Recurrent neural networks and their extensions are widely used by researchers in the domain of text analysis and language modeling. Sutskever et al. [29] have used multiplicative RNN to generate text. In [10], Graves has used LSTM to generate text data as well as images with cursive script corresponding to the input text. Autoencoder [13] is a class of neural networks which researchers have widely used for finding latent patterns in the data. Li et al. [19] have used LSTM-autoencoder to generates text preserving the multi-sentence structure in the paragraphs. They give entire paragraph as the input to the system that outputs the text which is both semantically and syntactically closer to the input paragraph. Tomas et al. [24, 25] have proposed RNN based language models which have shown to outperform classical probabilistic language models. In [26], Tomas et al. provide a context along with the text as an input to RNN and later predict the next word given the context of preceding text. They use LDA [2] to find topics in the text and propose a technique to compute topical features of the input which are fed to RNN along with the input. Ghosh et al. [9] have extended idea in [26] by using LSTM instead of RNN. They use the language model at the level of a word as well as at the level of a sentence and perform experiments to predict next word as well as next sentence given the input concatenated with the topic. There have been evidences of LSTM outperforming GRU for the task of language modeling [15, 16]. Nevertheless, we compare our proposed model using both of these gated recurrent building blocks. We use the simple RNN as our baseline for the comparison.

Despite these applications of deep neural networks on the textual data, there are few caveats in these applications. For instance, although in [9] authors develop CLSTM which is able to generate text, they evaluate its predictive properties purely using objective metric like perplexity. The model is not truly evaluated to see how effective it is towards generating the data. In this paper, our aim is to use deep neural networks to generate the text and hence evaluate the quality of synthetically generated text against its topical coherence as well as grammatical coherence.

3 Methodology

3.1 Background: Recurrent Neural Network

Recurrent Neural Network (RNN) is an adaptation of the standard feedforward neural network wherein connections between hidden layers form a loop. Simple RNN architecture consists of an input layer (x), a hidden layer (h), and an output layer (y). Unlike the standard feedforward networks, the hidden layer of RNN receives an additional input from the previous hidden layer. These recurrent connections give RNN the power to learn sequential patterns in the input. We use the many-to-many variant of RNN architecture which outputs n-gram given the previous n-gram as the input. For instance, given {(hello, how, are)} trigram as the input, RNN outputs {(how, are, you)} as the preceding trigram.

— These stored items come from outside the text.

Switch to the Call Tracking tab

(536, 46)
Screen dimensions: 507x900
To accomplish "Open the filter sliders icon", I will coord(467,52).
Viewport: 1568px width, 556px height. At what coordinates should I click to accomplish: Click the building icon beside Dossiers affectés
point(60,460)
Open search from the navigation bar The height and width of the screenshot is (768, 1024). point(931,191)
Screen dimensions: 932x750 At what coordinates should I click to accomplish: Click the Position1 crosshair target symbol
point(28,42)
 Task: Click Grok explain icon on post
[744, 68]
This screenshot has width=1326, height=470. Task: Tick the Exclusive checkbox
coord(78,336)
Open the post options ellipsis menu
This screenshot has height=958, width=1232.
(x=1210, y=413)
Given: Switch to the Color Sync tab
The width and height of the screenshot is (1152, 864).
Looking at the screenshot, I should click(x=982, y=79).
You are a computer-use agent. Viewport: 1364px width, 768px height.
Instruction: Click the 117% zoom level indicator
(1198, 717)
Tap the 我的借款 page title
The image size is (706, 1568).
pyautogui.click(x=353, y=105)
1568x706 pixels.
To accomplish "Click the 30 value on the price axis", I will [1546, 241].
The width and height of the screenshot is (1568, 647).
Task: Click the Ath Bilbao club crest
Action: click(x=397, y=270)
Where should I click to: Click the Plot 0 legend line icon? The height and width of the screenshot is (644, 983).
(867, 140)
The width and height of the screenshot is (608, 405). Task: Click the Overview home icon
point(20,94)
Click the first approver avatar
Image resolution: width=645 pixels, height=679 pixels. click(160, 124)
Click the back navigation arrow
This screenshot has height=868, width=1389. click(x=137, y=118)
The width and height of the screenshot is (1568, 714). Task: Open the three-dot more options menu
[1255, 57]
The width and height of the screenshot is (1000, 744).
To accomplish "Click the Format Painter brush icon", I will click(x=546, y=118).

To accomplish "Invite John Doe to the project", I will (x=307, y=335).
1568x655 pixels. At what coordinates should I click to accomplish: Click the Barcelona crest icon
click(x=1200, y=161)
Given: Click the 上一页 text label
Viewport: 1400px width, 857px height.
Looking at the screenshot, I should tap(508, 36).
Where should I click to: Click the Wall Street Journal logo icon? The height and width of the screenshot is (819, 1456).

Bengio et al. [1] show that learning the long-term dependencies using gradient descent becomes difficult because the gradients eventually either vanish or explode. The gated recurrent models, LSTM [14] and GRU [3], alleviate these problems by adding gates and memory cells (in the case of LSTM) in the hidden layer to control the information flow. LSTM introduces three gates namely forget gate (f), input gate (i), and output gate (o). Forget gate filters the amount of information to retain from the previous step, whereas input and output gate defines the amount of information to store in the memory cell and the amount of information to transfer to the next step, respectively. Equation 1 shows the formula to calculate the forget gate activations at a certain step t. For given layers or gates m and n, \(W_{mn}\) denotes the weight matrix and \(b_{m}\) is the bias vector for the respective gate. h is the activation vector for the hidden state and \(\sigma (\cdot )\) denotes the sigmoid function. Readers are advised to refer to [14] for the complete formulae of each gate and layer in LSTM.

$$\begin{aligned} f_{t} = \sigma (W_{fx} x_{t} + W_{fh}h_{t-1} + b_{f}) \end{aligned}$$
(1)

GRU simplifies LSTM by merging the memory cell and the hidden state, so there is only one output in GRU. It uses two gates which are update and reset gate. Update gate unifies the input gate and the forget gate in LSTM to control the amount of information from the previous hidden state. The reset gate combines the input with the previous hidden state to generate the current hidden state.

3.2 Proposed Syntacto-Contextual Architecture

Simple RNNs predict the next word solely based on the word dependencies which are learnt during the training phase. Given a certain text as a seed, the seed may give rise to different texts depending on the context. Refer to the Sect. 1 for an illustration. [9] extends the standard LSTM to Contextual Long Short Term Memory (CLSTM) model which accepts the context as an input along with the text. For example, an input pair {(where, is, your), (technology)} generates an output like {(is, your, phone)}. CLSTM is a special case of the architecture shown in Fig. 1a using LSTM as the gated recurrent model.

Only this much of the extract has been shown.